Prudential Hong Kong Tennis Open

Naomi Osaka feels the strain as Hong Kong Tennis Open organisers sweat on her fitness for Victoria Park

Recently crowned US Open champion withdraws from Wuhan Open citing a ‘viral illness’ hours after her straight-sets defeat by Pliskova in Tokyo

PUBLISHED : Sunday, 23 September, 2018, 7:22pm
UPDATED : Monday, 24 September, 2018, 8:31am

Organisers of next month’s Prudential Hong Kong Tennis Open are keeping their fingers crossed that Naomi Osaka would make her highly anticipated return to the city after she complained of exhaustion in her straight-sets defeat by former world number one Karolina Pliskova at the Pan Pacific Open on Sunday.

A tearful Osaka said at the prize presentation in Tokyo that she needed a break after her exploits in becoming the first Japanese to win a grand slam title at the US Open in New York earlier this month started to take its toll. Within hours of her 6-4, 6-4 defeat in Tokyo, Wuhan Open organisers said on Twitter she withdrew from their tournament, citing a “viral illness”.

The 20-year-old Osaka has signed with the US$500,000 Hong Kong tournament to make her second straight appearance at Victoria Park and was scheduled to compete in this week’s Wuhan Open in China. Before she withdrew, she said her chances of playing in Wuhan in central China’s Hubei province were “very low”.

“I’ve literally never felt more tired. I haven’t really had much time to rest, so I feel tired right now,” said Osaka in Tokyo, confessing that she needed a break having won 10 matches in a row including her triumph at the US Open title before her streak came to a shuddering halt.

When asked to explain her lacklustre performance, Osaka replied: “If I know I would have fixed it. As I am feeling very tired today, maybe I wasn’t doing the little things well.

“The chances of me playing in the next tournament are very low,” she added, only to pull out hours later.

Osaka was originally scheduled to continue her Asia swing by competing in Wuhan and then Beijing for the China Open, starting on September 29. She is then scheduled to play in the Hong Kong tournament at Victoria Park, starting on October 6.

Osaka had drawn a first-round bye in Wuhan and was scheduled to play either China’s Zhang Shuai or Australian wild card, Samantha Stosur, in the round of 32 had she not pulled out.

During the final in Tokyo, the strain was beginning to show on a dejected Osaka when she called for coach Sascha Bajin and groaned: “I feel so stressed out!”

But Osaka was still proud she had made the Tokyo final and added: “To play the final of the US Open and then to come here, I think I did pretty well. So if there is anything I can take from this it is that I am proud of myself.”

Meanwhile, the fourth-seeded Pliskova needed just 63 minutes to complete a clinical victory.

“I’m just happy it didn’t go to three sets,” said the Czech, who had been taken the distance in her previous three matches.
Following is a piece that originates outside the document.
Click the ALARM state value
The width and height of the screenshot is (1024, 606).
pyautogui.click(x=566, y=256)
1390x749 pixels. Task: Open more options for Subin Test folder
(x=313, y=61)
“My serve is my biggest weapon and it was key today,” added Pliskova after scooping an 11th career title. “Naomi was maybe a little bit tired, you could see that. But the future is bright for her and congrats to her for an incredible few weeks.”

The players had split their previous two meetings, but Osaka started the final as favourite after her historic New York triumph.
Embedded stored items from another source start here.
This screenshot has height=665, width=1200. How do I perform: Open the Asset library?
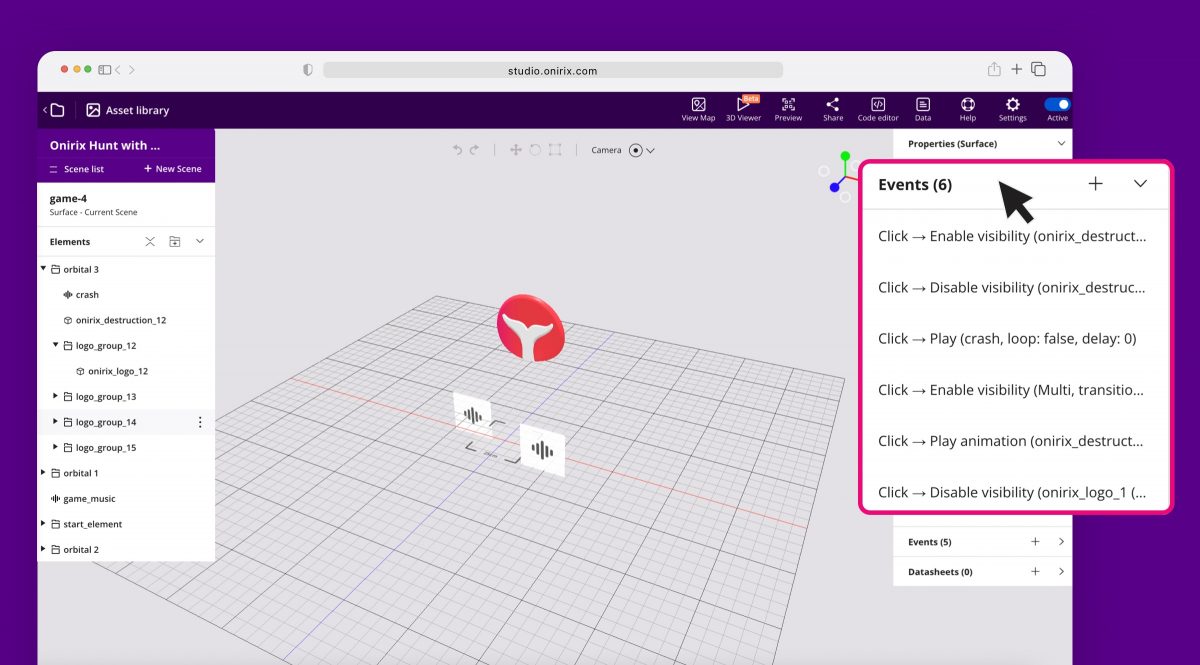tap(129, 110)
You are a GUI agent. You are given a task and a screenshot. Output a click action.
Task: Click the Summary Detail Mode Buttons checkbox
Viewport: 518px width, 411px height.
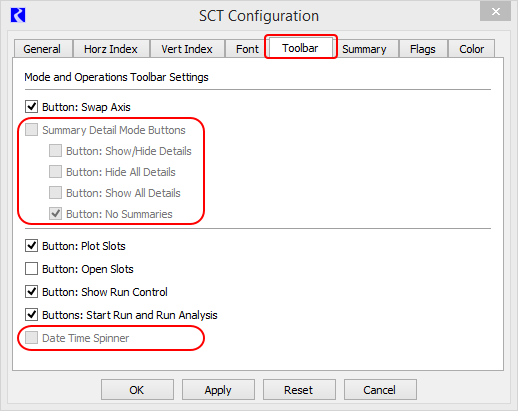tap(31, 130)
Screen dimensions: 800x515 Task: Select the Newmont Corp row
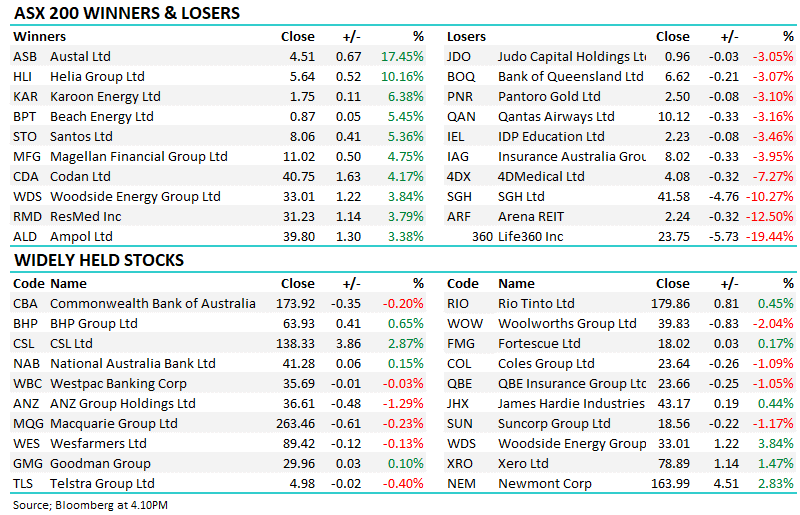[620, 483]
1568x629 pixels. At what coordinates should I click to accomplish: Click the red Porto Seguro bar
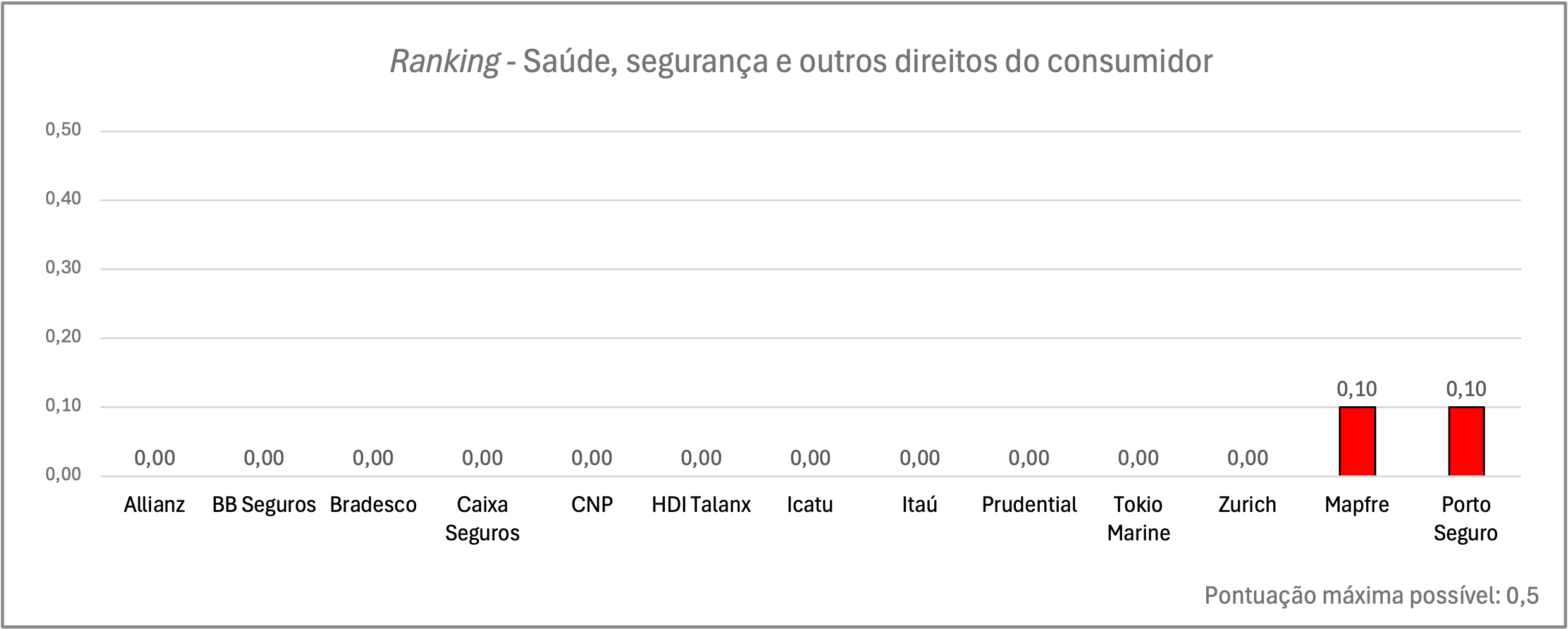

And the third seed began in menacing fashion, thumping an ace down the middle on the first point and holding her first two service games to love.

But Pliskova slowly turned the screw and broke for 3-2 with a fizzing backhand her opponent swished well wide.
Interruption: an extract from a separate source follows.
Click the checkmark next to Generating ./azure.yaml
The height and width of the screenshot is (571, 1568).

The Czech was soon a set to the good after unleashing another brutal drive, Osaka caught flat-footed and dumping it into the net.

Runner-up in Tokyo two years ago, Osaka climbed to seventh in the world rankings after becoming Japan’s first grand slam singles champion but she looked lost for ideas against Pliskova.

The 20-year-old buried her head in a towel during the changeover and things barely improved in the second set, Osaka whacking her racquet against her sneakers in anger at her wastefulness.